Trait 5: Market and Product Knowledge
Entrepreneurs know everything about their product. They even know the market inside-out. Most get success because they offer something which wasn’t there earlier. Some improve upon an existing offering. Being unaware of the market needs, competitive strategies and other forces can make even great products a failure.
Trait 6: Effective Financial Management
No entrepreneurial venture becomes profitable in a fortnight. Till it becomes profitable, capital is limited and should be widely used. Smart entrepreneurs plan for both current and future monetary obligations. Hence, they keep aside a contingency fund. Even when they start getting funds or become fully operational, they maintain a complete account of cash flow. This is because money is the lifeblood of any business.
Trait 7: Effective Planning Skills
Entrepreneurs build a business from scratch while managing scarce resources. This demands planning. But, if you try planning for everything so that there’s a ready solution then you may never take the plunge.

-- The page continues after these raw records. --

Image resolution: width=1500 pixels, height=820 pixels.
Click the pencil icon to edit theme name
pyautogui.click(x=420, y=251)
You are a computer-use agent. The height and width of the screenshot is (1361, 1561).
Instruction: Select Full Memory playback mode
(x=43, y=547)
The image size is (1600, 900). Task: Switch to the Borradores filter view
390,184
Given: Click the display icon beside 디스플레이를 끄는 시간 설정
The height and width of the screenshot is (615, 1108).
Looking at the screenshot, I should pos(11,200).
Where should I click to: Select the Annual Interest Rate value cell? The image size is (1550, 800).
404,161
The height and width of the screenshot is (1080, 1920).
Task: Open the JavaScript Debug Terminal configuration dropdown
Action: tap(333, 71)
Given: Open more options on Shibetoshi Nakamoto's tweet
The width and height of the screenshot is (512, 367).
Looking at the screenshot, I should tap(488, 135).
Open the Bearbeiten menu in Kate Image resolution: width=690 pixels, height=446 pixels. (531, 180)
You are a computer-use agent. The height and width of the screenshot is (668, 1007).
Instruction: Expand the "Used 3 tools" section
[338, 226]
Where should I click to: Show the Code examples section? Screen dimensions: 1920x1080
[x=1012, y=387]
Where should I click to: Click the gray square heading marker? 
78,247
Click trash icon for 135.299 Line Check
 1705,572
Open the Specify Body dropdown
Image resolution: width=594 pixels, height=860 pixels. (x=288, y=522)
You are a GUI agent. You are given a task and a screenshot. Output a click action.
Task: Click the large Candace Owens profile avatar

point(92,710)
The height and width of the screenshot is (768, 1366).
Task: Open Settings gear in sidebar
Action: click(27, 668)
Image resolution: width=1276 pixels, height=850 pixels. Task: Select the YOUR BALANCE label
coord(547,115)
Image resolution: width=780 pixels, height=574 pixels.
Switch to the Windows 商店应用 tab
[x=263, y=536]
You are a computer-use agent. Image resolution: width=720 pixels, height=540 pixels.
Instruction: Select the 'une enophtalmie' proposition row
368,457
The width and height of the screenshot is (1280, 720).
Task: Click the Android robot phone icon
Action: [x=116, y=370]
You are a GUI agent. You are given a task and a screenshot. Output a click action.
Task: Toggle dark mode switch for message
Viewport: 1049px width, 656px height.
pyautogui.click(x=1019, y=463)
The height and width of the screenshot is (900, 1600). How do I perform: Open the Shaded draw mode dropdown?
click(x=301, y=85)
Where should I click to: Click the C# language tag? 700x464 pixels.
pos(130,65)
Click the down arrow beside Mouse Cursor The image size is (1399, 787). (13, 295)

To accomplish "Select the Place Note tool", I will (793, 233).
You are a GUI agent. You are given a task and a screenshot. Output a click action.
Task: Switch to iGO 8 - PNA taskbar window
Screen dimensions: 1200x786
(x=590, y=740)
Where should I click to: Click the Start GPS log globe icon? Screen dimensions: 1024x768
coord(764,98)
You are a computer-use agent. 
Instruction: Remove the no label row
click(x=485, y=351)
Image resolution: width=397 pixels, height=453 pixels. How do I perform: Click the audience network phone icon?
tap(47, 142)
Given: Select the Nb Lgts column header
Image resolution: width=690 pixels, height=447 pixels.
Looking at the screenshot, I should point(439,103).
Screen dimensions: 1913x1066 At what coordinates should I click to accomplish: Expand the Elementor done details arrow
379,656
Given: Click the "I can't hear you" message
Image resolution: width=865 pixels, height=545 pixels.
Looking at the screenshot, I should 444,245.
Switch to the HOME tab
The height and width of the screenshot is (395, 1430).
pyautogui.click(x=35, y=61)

Successful entrepreneurs do have a business plan, but they can still deal with unexpected situations.
Trait 8: The Right Networks
Most people find comfort in sympathy. That’s why they complain to their friends/family about unfair competition, economic slowdown etc. But, complaining isn’t going to improve the bottom line. Thus, successful entrepreneurs connect with mentors and other experienced people to get valuable suggestions. If they lack the needed technical skills, they’ll outsource it to someone who can do technical tasks. This way the entrepreneurs can focus on other areas of their business.
Trait 9: Smart Enough to Exit
Every attempt can’t be a success. The rate of failure of entrepreneurial ventures is quite high. At times, the ideal solution is calling it quits and trying something else. It’s no use continuing to put money in a failing project. Most famous entrepreneurs weren’t necessarily successful the first time. But, they were smart enough to know when to quit and move on.
Trait 10: Ability to Question Themselves – Not Too Much Though
You can ask yourself if you’re an entrepreneur. This very question can give birth to doubts about the answer. It doesn’t matter if you don’t possess the skills of Elon Musk or Steve Jobs. But, if you can ask yourself intimidating questions then you’ve what it takes to be an entrepreneur.
How to Find a Cofounder
Conventional wisdom suggests you must find a co-founder when starting a business. There’re three benefits of having a co-founder.
Funding becomes easier. Several venture capitalists believe that multiple founders add to a company’s value. These investors are hesitant to support solo-founders.
In Fact, Paul Graham (Y Combinator co-founder) believes solo-founder is the main reason for failure. He cites, “have you observed that very few successful startups had a solo-founder? It doesn’t look like a coincidence.”
You get emotional backing. Running a company is no cakewalk. It’s a blend of stressful, unique and exciting experiences. It becomes tough to ride the emotional roller-coaster alone. You’ll have to face the tough times by yourself and even celebrate the good times alone. A co-founder exactly knows what you’re going through because he/she’s going through the same. This’ll make you less alone.
They can add different networks, skills, and knowledge. You might be exceptional at selling, but your co-founder is adept at technical aspect. This way two abilities are merging into one to produce something extraordinary. Selecting a co-founder who complements your resume is likely to increase the chances of success.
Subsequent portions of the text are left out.